It seems like a long time since Power Glove’s EP 1 was released in early 2012. The retrofuturistic feel of tracks like ‘Night Force’ or ‘Streets of 2043’ have reached a level of near ubiquity and birthday cards with the desert chrome font and neon grids receding into the horizon can be bought in chain stores. The neo-80s have reached a point where they might have lasted longer than the actual 1980s did.
The retrowave aesthetic is a lot of fun and its consistently producing a lot of great material (you’ll have to fight me to stop me rewatching Kung Fury again), although some fans of cyberpunk and wider science-fiction might be concerned about where exactly ideas of ‘the future’ fit into the strip-mining and re-contextualization of the 1980s.
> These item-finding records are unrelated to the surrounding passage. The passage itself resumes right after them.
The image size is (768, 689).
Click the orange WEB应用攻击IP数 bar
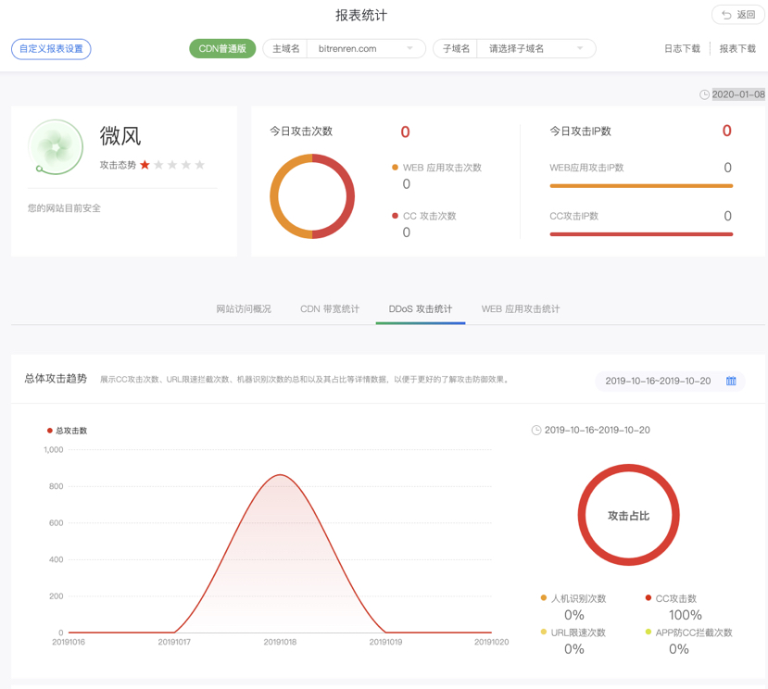tap(641, 186)
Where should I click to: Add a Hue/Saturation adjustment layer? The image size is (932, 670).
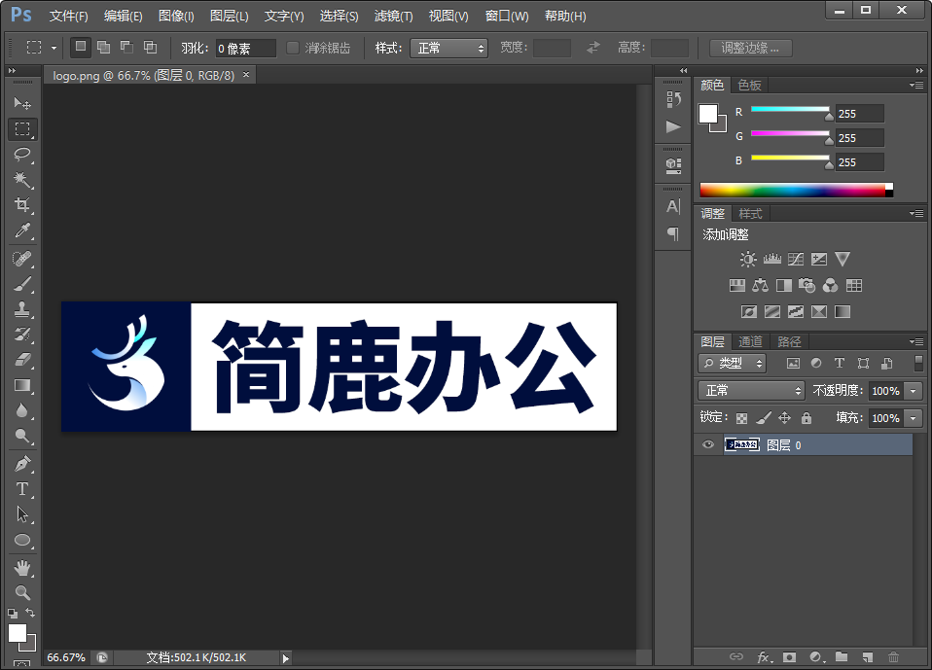tap(737, 285)
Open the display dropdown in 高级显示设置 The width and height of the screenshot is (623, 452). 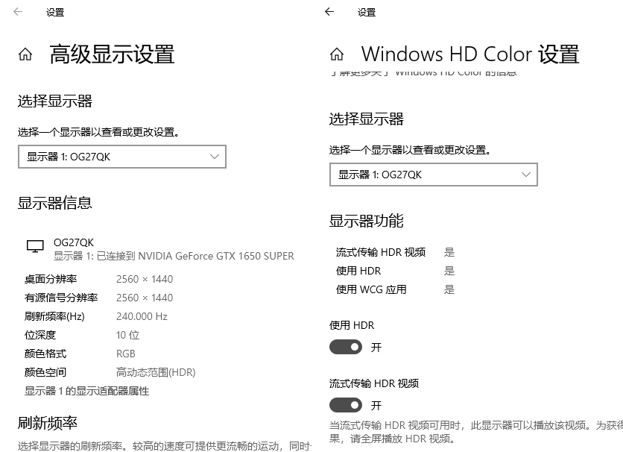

It’s therefore refreshing that Power Glove have chosen to explore new, futuristic avenues with EP II. Power Glove have foregone the pulsing synths of the first EP and the Farcry 3: Blood Dragon soundtrack for a sparser, darker experience drawing elements from hip-hop and 90s dance music. That’s not to say that EP II is an exercise in alienation for fans of Power Glove’s earlier output; the EP’s first full track after the introduction, ‘Punker’ contains enough samples of sirens and guttural yelps that should be familiar to many anime fans of a certain age to keep any night-lurking cyberpunk happy.
Elsewhere on the EP, ‘E-240’ evokes the cracked digital utopia more commonly associated with the vaporwave movement in what sounds like a pleasure android’s slow-jam as boilerplate R&B ‘ooh, baby’s’ vie for attention with text-to-speech backing vocals. ‘Grip’ mixes sinister menace and a muffled film-trailer voice warning of ‘watching, waiting, destroying’ with ping-pong percussion.
‘4am (The Fauns Remix)’ hooks up a broken heart to a fractured, almost dubstep influenced take on Vangelis while ‘Motorcycle Cop’ (a track that’s actually been kicking around for a little while now) provides the a warped VHS take on the synthwave trope of the night drive soundtrack.
Fans expecting a re-tread of the first EP and Power Glove’s soundtrack might be a little taken aback by their more mood driven direction, although the adoption of new influences into their sound has allowed the band to release an EP with a refreshingly unique and unmistakably cyberpunk atmosphere.
EP II can be downloaded from various places including the band’s own Bandcamp, although fans of physical formats might want to wait for the vinyl release due this Summer.